GIVEN TASK 1: According to the forum excerpt, which three Canadian musical acts from the last 30 years face tremendous online hate?
GIVEN TASK 2: Set down the part of the forum excerpt between "Quote from: Admiral" and "so in Canada.", inclusive, with no changes.
GIVEN TASK 3: Carry the forum excerpt further, starting right after its final line.

Do you have a goatee now?  :unsure:

;)
In Italy, for thirty years under the Borgias, they had warfare, terror, murder and bloodshed, but they produced Michelangelo, Leonardo da Vinci and the Renaissance. In Switzerland, they had brotherly love, they had five hundred years of democracy and peace—and what did that produce? The cuckoo clock

Barrister

Quote from: Admiral Yi on March 09, 2023, 07:37:24 PMGood music doesn't stop being good if it becomes popular.  Good art.  Good literature.  Good movies.

Yeah I kind of hate this hipsterish impulse to hate something just because it gets too popular.  It's probably doubly so in Canada.

WHat are some of the most popular musical acts that have come from Canada in the last 30 years?  I'm going to name Celine Dion, Nickelback, and Justin Bieber.  All three have tremendous online hate.  But you know what?  They're all really good and talented and made some really good and popular music.

Posts here are my own private opinions.  I do not speak for my employer.

DATASET CONTENT:
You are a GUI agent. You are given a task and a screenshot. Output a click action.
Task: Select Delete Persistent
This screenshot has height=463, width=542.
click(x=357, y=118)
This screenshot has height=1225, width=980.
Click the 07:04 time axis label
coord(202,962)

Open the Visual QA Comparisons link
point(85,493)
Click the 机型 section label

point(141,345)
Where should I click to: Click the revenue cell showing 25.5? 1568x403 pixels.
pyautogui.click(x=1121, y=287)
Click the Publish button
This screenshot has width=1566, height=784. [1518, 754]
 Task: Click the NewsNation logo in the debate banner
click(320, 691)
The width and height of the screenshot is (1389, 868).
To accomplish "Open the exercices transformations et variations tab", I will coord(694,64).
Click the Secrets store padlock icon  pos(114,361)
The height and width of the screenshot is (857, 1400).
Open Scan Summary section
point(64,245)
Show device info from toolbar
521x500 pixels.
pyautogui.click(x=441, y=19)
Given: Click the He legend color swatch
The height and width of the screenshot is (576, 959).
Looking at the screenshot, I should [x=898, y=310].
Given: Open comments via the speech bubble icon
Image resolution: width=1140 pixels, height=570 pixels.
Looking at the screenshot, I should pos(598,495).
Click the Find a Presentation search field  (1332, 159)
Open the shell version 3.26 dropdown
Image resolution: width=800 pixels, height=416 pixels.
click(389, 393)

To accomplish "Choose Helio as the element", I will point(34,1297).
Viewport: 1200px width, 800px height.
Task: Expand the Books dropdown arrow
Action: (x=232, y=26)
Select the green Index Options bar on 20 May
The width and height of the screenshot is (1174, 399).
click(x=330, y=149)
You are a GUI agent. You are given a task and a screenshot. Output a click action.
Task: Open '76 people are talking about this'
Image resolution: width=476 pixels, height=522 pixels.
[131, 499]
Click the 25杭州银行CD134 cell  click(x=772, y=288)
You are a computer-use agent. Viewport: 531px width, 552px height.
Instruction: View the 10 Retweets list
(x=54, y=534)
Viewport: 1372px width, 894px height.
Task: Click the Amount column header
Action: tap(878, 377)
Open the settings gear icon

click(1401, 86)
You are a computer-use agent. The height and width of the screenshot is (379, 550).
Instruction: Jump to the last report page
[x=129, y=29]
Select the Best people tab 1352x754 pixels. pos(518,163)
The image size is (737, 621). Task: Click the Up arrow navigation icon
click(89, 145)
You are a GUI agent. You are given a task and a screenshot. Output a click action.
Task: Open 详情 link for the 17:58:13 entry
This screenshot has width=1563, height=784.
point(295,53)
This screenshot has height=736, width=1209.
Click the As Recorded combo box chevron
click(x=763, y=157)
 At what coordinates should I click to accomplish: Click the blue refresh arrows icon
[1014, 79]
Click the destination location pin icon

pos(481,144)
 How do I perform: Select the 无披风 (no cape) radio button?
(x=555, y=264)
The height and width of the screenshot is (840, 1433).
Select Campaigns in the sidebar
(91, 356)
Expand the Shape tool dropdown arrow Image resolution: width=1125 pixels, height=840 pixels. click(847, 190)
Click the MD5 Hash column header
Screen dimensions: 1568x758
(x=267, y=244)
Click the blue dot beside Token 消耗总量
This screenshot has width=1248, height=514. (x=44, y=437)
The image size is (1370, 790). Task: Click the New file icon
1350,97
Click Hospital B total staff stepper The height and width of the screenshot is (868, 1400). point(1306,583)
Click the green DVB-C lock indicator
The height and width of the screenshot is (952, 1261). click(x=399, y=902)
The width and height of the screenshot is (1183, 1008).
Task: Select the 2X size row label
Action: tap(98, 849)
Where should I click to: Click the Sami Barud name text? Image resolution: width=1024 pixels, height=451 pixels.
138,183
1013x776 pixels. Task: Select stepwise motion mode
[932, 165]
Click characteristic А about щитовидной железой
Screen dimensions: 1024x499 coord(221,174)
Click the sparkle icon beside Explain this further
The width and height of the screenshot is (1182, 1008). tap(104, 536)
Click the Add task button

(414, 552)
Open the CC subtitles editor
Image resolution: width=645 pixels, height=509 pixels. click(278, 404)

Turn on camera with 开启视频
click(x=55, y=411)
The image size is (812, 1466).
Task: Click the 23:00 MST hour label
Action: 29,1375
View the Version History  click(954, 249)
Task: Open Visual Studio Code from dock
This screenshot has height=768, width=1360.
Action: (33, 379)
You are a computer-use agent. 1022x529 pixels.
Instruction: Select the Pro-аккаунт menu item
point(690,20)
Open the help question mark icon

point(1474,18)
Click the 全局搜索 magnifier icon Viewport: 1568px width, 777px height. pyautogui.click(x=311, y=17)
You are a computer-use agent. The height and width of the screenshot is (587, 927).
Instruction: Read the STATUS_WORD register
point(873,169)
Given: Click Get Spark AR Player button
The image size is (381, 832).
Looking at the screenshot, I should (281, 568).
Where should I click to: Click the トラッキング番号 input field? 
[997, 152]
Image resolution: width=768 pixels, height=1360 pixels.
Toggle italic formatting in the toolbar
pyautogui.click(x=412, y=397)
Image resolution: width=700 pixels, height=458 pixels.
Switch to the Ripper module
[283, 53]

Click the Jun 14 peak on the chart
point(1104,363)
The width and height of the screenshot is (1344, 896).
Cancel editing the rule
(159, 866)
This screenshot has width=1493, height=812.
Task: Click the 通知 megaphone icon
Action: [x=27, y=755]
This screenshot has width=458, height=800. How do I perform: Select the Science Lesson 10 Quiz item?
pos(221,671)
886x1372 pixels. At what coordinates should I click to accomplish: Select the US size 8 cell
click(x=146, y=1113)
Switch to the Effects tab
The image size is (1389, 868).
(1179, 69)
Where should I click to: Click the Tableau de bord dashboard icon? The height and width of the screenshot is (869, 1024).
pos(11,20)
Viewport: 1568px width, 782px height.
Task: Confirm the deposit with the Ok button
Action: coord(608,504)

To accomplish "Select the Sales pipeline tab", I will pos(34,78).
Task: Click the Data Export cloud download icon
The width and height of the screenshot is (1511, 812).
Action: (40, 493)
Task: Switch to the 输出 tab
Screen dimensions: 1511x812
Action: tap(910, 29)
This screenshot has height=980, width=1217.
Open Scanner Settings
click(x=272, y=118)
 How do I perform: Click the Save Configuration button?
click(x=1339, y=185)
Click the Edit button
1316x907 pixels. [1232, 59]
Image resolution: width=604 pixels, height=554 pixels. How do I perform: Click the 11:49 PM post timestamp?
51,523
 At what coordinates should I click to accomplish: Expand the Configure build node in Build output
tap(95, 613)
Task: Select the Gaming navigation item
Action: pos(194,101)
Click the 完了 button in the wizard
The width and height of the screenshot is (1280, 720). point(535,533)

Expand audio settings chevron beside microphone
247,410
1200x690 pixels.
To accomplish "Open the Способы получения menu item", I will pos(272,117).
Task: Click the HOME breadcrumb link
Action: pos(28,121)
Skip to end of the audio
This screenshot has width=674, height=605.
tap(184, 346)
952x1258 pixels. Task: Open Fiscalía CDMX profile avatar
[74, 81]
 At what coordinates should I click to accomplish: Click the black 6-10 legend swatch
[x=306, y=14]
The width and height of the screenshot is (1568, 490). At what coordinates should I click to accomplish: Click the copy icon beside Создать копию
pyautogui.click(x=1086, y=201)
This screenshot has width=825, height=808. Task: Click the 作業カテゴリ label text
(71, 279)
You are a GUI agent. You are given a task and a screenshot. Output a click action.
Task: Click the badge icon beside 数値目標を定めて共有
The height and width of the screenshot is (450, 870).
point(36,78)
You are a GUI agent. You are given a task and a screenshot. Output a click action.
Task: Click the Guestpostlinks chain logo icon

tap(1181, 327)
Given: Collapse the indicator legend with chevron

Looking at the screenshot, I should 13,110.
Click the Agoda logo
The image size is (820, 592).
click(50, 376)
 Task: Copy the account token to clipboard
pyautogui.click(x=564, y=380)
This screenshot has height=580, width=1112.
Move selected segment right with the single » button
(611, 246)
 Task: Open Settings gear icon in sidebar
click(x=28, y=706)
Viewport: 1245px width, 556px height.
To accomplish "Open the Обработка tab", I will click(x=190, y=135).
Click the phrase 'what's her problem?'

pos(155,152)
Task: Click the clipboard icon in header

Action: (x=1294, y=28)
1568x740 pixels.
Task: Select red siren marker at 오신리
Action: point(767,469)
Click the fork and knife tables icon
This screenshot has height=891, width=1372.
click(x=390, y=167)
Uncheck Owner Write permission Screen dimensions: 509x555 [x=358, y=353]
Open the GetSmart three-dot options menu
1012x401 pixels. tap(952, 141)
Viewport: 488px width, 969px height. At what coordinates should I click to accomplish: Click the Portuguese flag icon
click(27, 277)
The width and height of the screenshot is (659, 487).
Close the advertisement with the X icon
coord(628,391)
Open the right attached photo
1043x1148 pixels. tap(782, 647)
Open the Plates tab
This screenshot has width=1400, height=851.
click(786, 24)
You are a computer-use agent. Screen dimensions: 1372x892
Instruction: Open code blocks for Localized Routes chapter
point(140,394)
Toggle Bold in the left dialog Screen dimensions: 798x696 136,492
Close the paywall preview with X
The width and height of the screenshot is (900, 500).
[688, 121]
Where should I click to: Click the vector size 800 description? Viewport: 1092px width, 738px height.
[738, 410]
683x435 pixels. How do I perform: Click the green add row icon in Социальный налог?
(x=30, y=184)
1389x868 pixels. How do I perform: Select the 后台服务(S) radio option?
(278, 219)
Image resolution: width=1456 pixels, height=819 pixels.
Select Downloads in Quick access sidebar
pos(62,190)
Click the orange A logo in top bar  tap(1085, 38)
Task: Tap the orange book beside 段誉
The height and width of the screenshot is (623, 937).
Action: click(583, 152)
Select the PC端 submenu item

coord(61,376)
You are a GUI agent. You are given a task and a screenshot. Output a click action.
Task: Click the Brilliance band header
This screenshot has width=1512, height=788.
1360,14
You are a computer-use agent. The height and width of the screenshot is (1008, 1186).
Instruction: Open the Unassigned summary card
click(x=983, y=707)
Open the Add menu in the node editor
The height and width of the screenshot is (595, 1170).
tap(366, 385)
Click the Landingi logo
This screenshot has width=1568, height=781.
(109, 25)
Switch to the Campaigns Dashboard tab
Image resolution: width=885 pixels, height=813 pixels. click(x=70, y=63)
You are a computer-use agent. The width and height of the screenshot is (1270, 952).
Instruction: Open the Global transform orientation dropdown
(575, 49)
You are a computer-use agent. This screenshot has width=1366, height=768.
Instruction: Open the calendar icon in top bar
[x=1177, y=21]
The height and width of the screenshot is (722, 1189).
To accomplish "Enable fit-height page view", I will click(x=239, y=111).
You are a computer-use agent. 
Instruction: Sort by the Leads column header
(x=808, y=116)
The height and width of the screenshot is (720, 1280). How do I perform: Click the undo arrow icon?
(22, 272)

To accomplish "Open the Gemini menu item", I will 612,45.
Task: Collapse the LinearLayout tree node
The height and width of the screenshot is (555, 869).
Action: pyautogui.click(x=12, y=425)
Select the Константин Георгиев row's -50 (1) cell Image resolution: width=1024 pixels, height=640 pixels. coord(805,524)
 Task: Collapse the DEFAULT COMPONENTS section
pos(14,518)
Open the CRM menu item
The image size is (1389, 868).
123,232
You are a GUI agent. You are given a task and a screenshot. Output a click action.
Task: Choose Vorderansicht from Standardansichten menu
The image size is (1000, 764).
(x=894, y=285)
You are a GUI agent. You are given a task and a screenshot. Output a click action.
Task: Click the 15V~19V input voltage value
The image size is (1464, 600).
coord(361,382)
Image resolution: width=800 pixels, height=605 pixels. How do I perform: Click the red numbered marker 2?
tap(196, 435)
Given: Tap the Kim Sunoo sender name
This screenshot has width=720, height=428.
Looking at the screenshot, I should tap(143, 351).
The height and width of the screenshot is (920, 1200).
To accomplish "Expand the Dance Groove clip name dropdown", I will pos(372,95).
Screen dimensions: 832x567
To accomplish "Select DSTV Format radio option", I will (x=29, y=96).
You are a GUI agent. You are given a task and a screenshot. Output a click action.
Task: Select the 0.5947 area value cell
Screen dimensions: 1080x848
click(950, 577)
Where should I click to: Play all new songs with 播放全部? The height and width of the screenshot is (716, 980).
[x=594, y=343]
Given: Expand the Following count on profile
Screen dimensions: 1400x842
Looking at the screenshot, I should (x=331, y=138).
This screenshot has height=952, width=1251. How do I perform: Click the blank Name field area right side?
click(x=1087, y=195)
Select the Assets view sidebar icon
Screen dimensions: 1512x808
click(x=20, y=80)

TASK RESULT 1: Celine Dion, Nickelback, and Justin Bieber.

TASK RESULT 2:
Quote from: Admiral Yi on March 09, 2023, 07:37:24 PMGood music doesn't stop being good if it becomes popular.  Good art.  Good literature.  Good movies.

Yeah I kind of hate this hipsterish impulse to hate something just because it gets too popular.  It's probably doubly so in Canada.

TASK RESULT 3:
Jacob

Good musics - and other good things - don't stop being good because they're popular. That's true, but:

1) There's a certain pleasure in knowing something that's a little exclusive, in belonging to a small group. That is a real thing, and when something you like - especially if you're really into it - becomes super popular, that feeling is diminished.

2) You may have specific associations with something you like before it's popular, which can be diminished when you're exposed to it at the super market, at sports games, at political rallies, at every party you go to etc etc. This can also lead to diminished enjoyment from pure overexposure.

3) If something is super popular it potentially affects the way subsequent output is produced and marketed, as the business logic changes. If you're attached to the qualities of the pre-popular output, it's not unreasonable to be disappointed in the changes once popularity hits.

4) In the case of subcultures and smaller groups, if the band is seen as "one of us" making music as members of that community, reflecting the values and concerns of that community, and being tied to how that community sees itself - it can be jarring to see the band leave that community and enter the larger mass-pop-culture complex, using the community signifiers as their branding.

Grey Fox

Quote from: Barrister on March 10, 2023, 11:31:31 AM
Quote from: Admiral Yi on March 09, 2023, 07:37:24 PMGood music doesn't stop being good if it becomes popular.  Good art.  Good literature.  Good movies.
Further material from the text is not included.